__Your objective__. Leaving out the pictures, write out exactly each line from the line with "Open the 'Материал позитив AI' dropdown" through the close of the listing below.

======== Recorded information ========

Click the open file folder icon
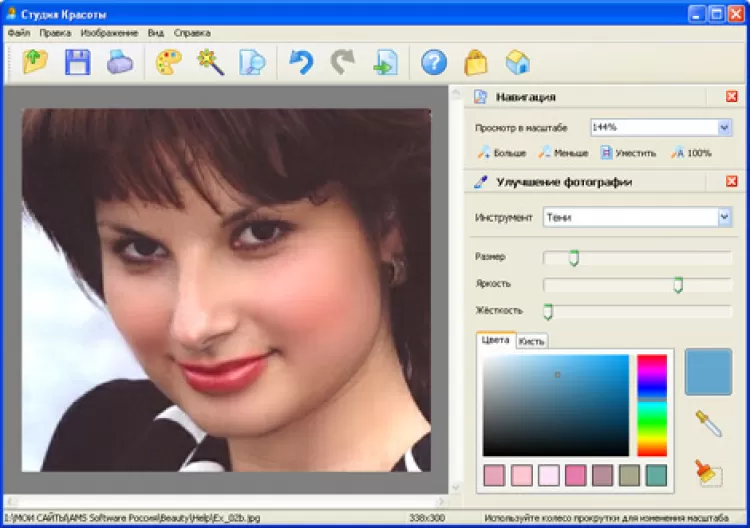The height and width of the screenshot is (528, 750). [x=36, y=62]
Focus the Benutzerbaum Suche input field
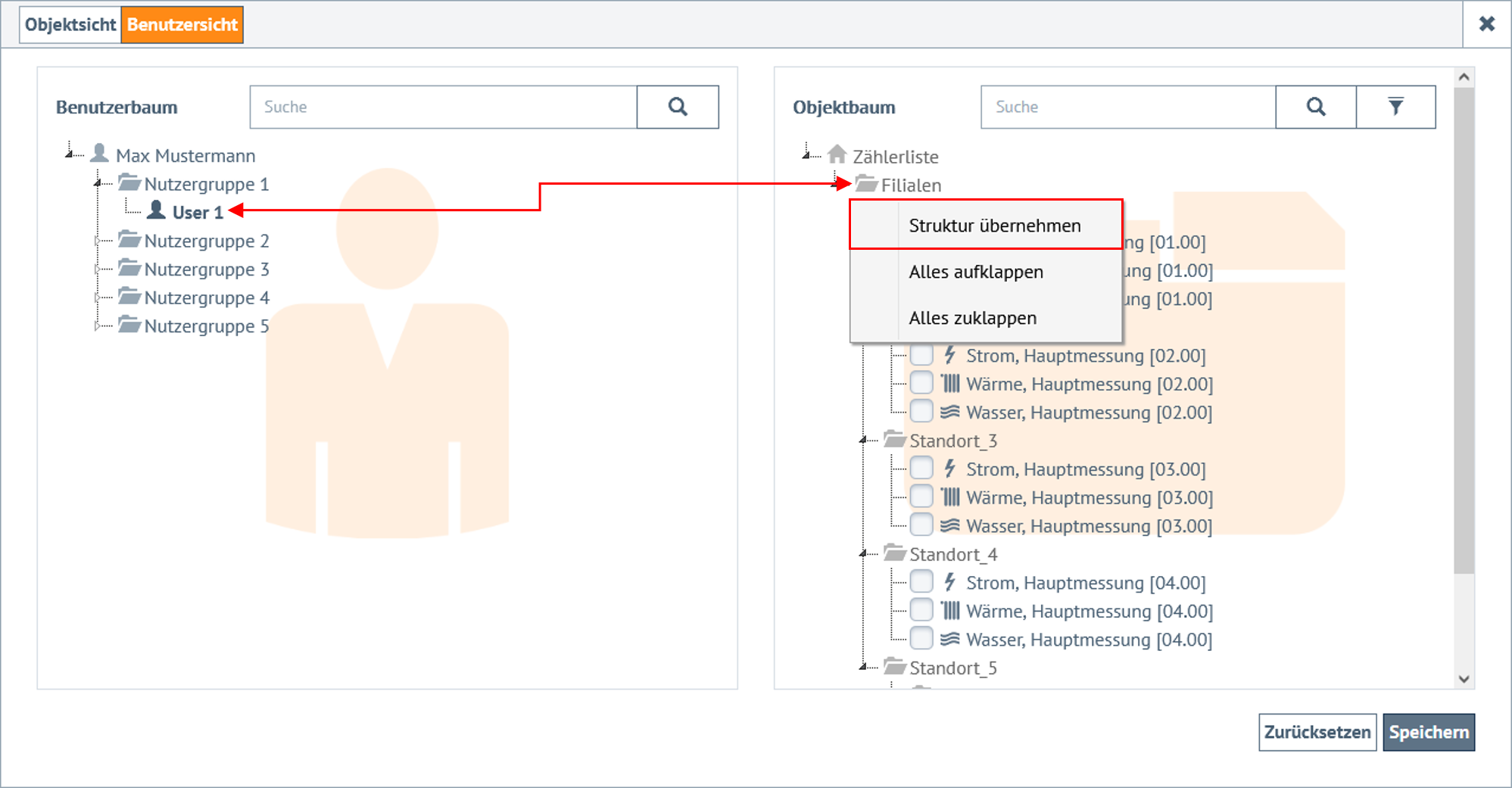This screenshot has height=788, width=1512. [443, 107]
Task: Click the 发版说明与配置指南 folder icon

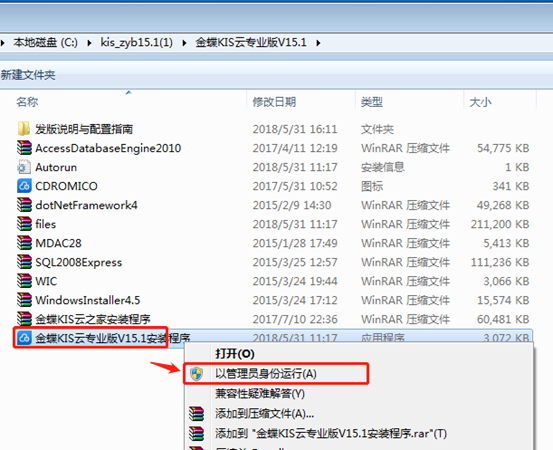Action: pyautogui.click(x=24, y=129)
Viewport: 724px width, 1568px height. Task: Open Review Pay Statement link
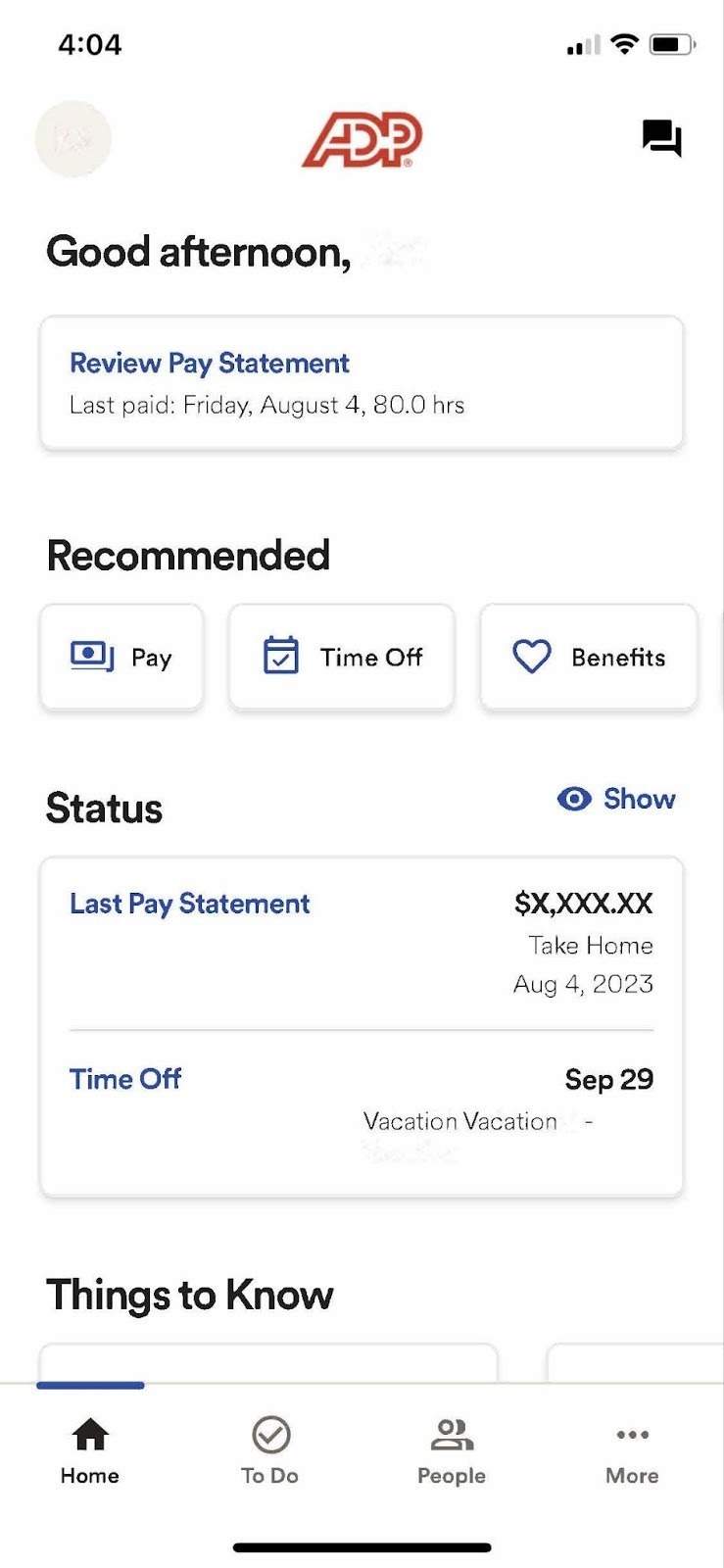click(209, 364)
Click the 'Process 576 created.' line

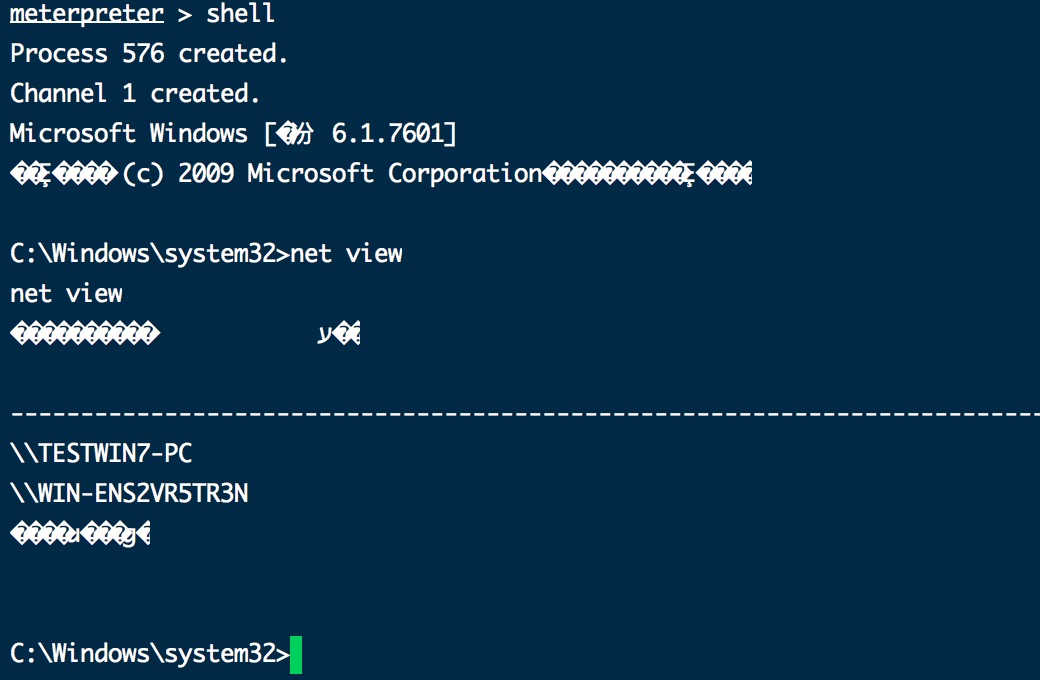pyautogui.click(x=149, y=54)
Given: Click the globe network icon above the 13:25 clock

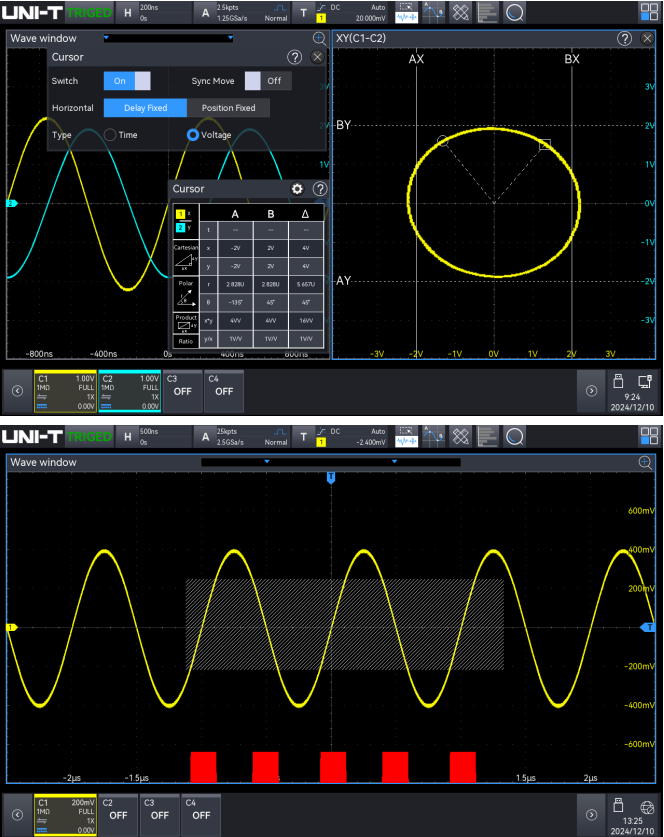Looking at the screenshot, I should [646, 805].
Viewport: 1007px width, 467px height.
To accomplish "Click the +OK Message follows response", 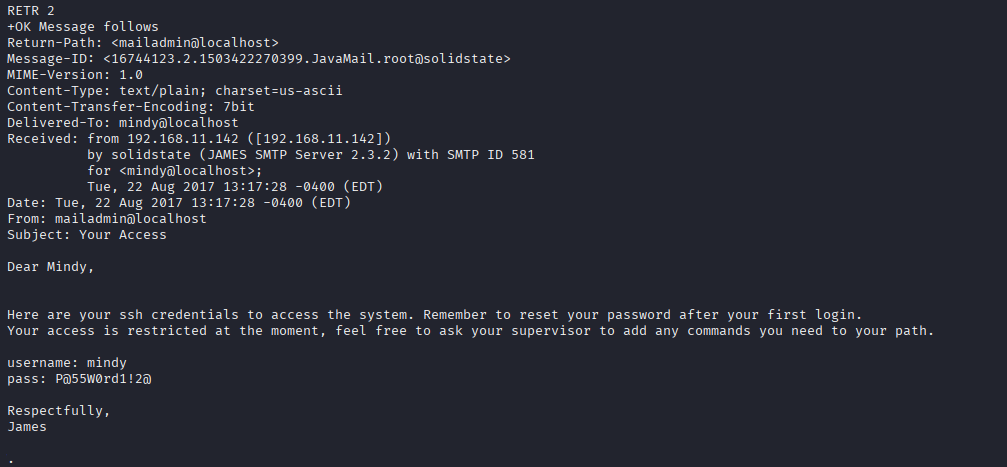I will coord(83,27).
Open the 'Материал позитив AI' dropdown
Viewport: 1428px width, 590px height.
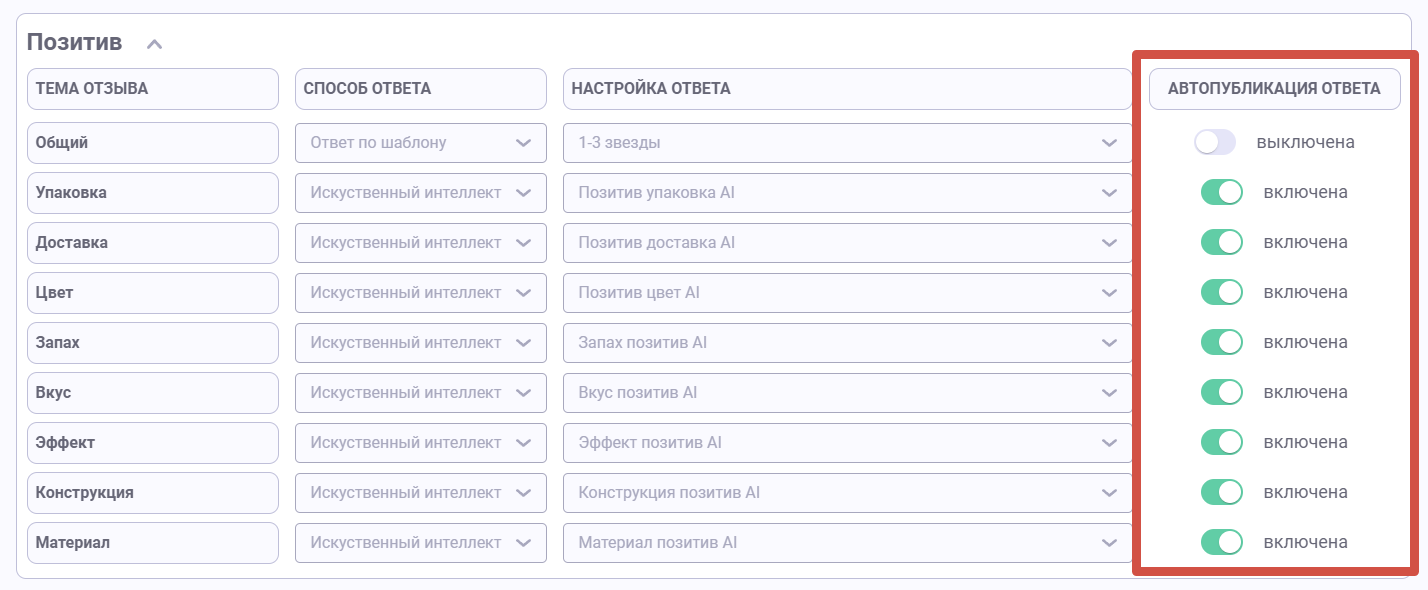(847, 542)
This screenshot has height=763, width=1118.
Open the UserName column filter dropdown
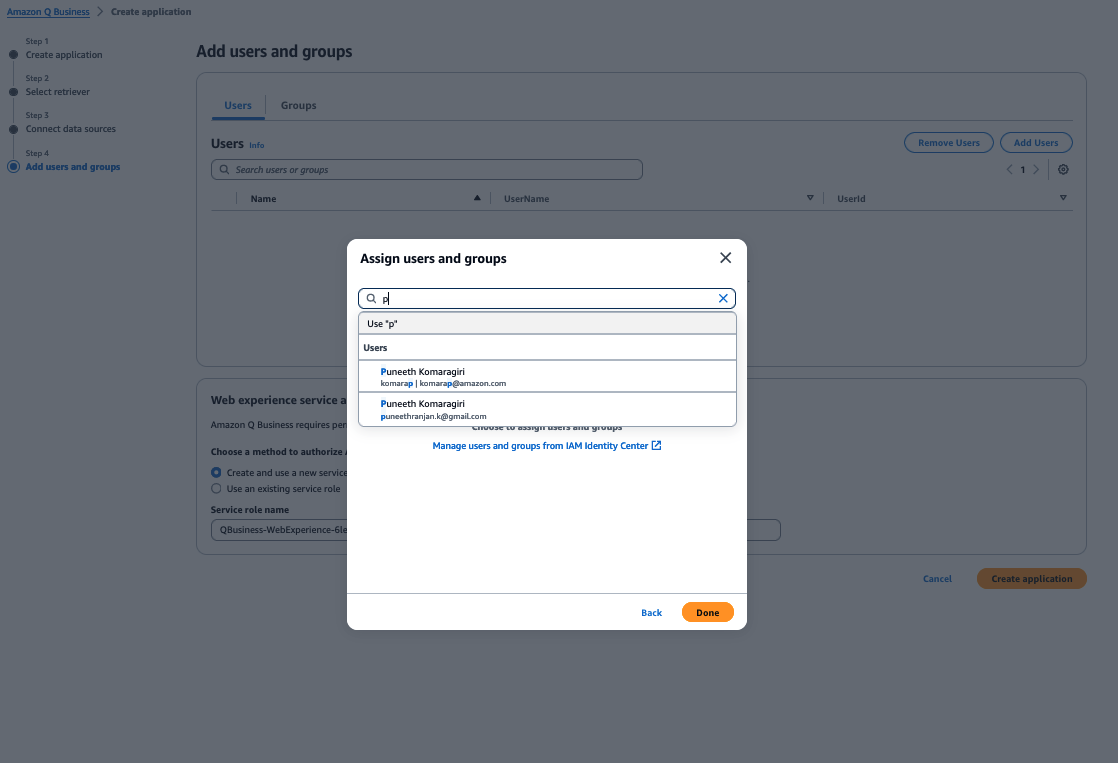tap(809, 198)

========

__Answer to this task__.
Open the 'Материал позитив AI' dropdown
Viewport: 1428px width, 590px height.
(847, 542)
This screenshot has height=763, width=1118.
Open the UserName column filter dropdown
tap(809, 198)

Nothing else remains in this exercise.